Nous avons également demandé à Alice Sinacori ce qu’était la vie d’une jeune musicienne en pleine pandémie de coronavirus.

"C’est compliqué…" nous dit Alice Sinacori, "c’est une période interminable aux multiples rebondissements d’ordre émotionnels. Le premier stade, c’était en mars dernier. Le choc d’abord et puis le réveil, chaque matin quand on se pince en espérant que ce ne soit qu’un horrible cauchemar. La réalité nous rattrape au galop… alors on se jette dans le travail sans savoir exactement pourquoi car nos projets sont tous annulés ou organisés on-line… L’orchestre des jeunes d’Europe (EUYO) on line vous imaginez ? On a même enregistré l’hymne à la joie en distanciel ! Et puis, on se rassure en se disant que cela ne durera pas."

"Le deuxième stade est celui où on se rend compte que cette pandémie se prolonge plus longtemps que prévu et que notre manière " traditionnelle " de fonctionner en tant que musicien va devoir changer… Inévitablement. Alors, on met en place des projets, des activités nouvelles, on se fixe des objectifs de travail pour entretenir la motivation et pour garder active cette petite flamme qui nous anime d’ordinaire. On essaie aussi de trouver des alternatives "corona-proof" pour des concerts, pour garder un lien avec le public, avec nos professeurs, avec nos amis, avec nos collègues de musique de chambre, avec tout le monde en fait…
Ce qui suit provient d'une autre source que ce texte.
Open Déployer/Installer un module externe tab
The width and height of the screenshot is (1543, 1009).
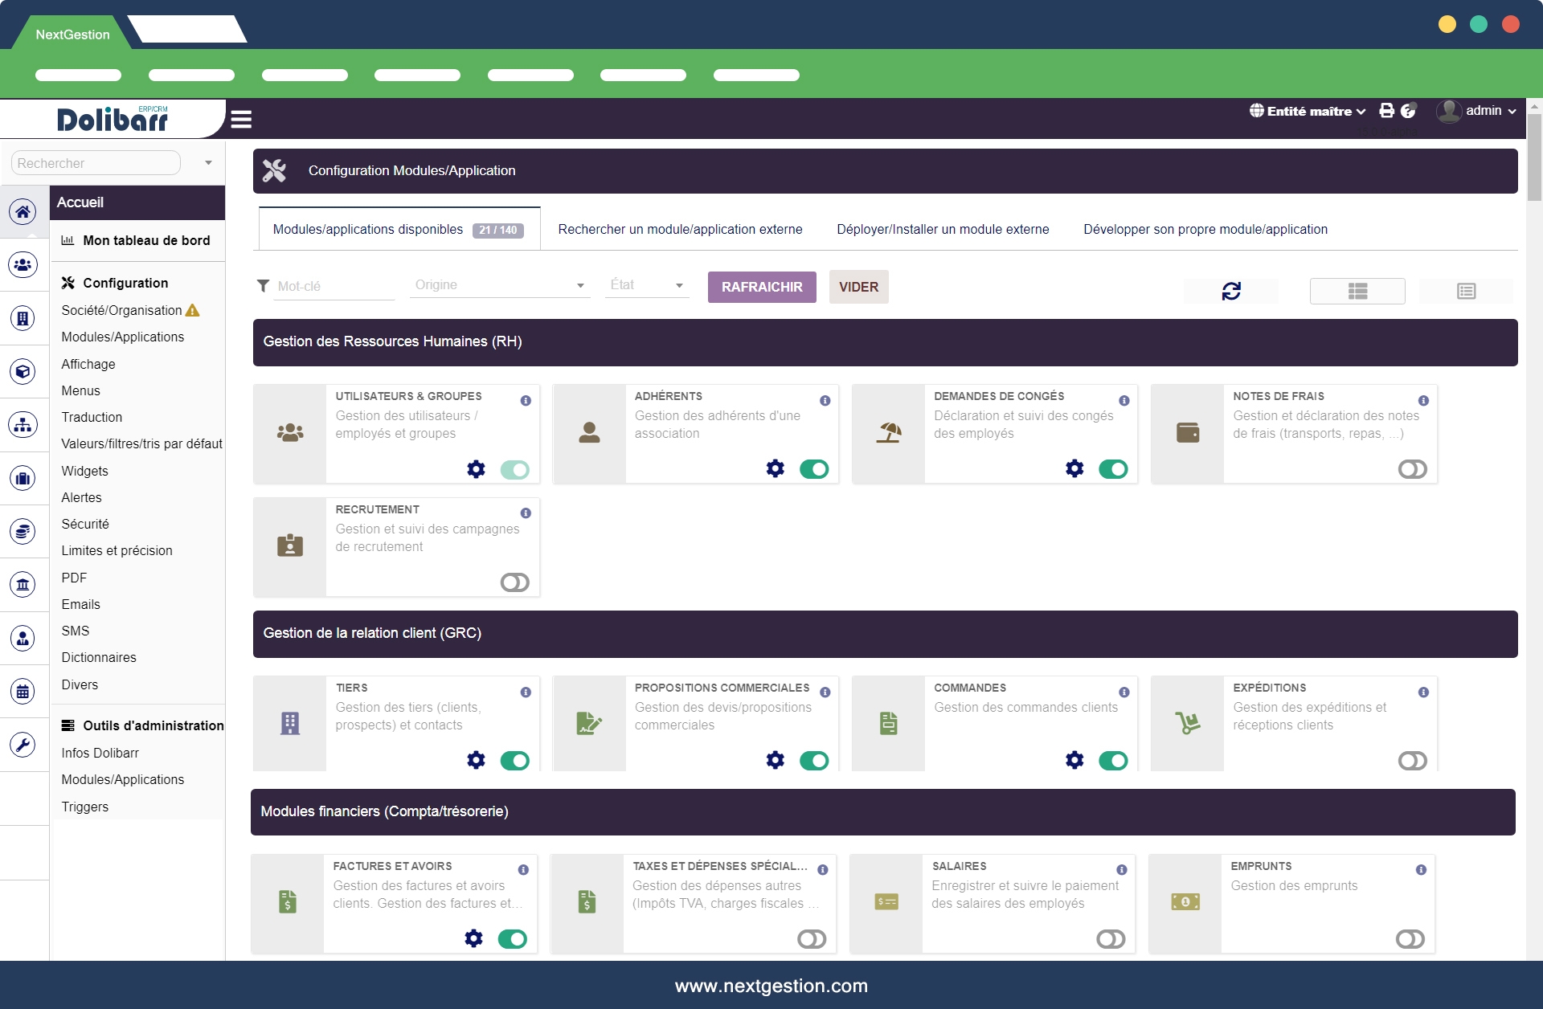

Arrive ensuite le troisième stade, celui où on se rend compte que non seulement cette pandémie dure plus longtemps que prévu mais on a la redoutable impression qu’elle ne terminera jamais. A-t-on un autre choix que d’accepter la situation ? Et puis aussi trouver des solutions plus durables, des alternatives pas seulement sur le court terme mais sûrement sur un plus long terme, dont on ignore quelle sera la longueur. Ce qui m’exaspère le plus ce sont les cours en ligne, et ce qui me manque le plus ce sont les concerts annulés, les salles de concert fermées, plus de rencontres, plus de musique de chambre, plus de voyages… et surtout plus de perspective d’avenir. Où va-t-on ? Vais-je pouvoir rejouer devant un public un jour ? Est-ce encore raisonnable de rêver ? de se projeter ? J’en profite pour remercier du fond du cœur les concours ou certains orchestres qui continuent à organiser des auditions, à proposer des concerts même en ligne. Ça a été le cas du concours international Barshai auquel j’ai participé récemment, et cela m’a sacrément motivée !

Maintenant, sur une note un peu plus positive, même si cette pandémie m’a beaucoup affectée en tant qu’étudiante, elle m’a permis de me rapprocher énormément de ma famille, moi qui ne vivais plus avec eux depuis trois ans. En effet, le fait de revenir chez papa et maman nous a encore plus rapprochés et on a vécu des moments en famille absolument inoubliables.

Et puis, je me suis découvert des hobbys : je suis devenue une yoga addict, je me suis remise à lire… beaucoup, à dessiner aussi et surtout à cuisiner, cela pourra servir quand je rassemblerai mes amis après le confinement…"

Avec un avenir plus radieux en ligne de mire, Alice Sinacori aspire à "voyager, rencontrer, partager et surtout jouer, avec un seul dénominateur commun, la musique !" Et c’est tout ce que nous lui souhaitons.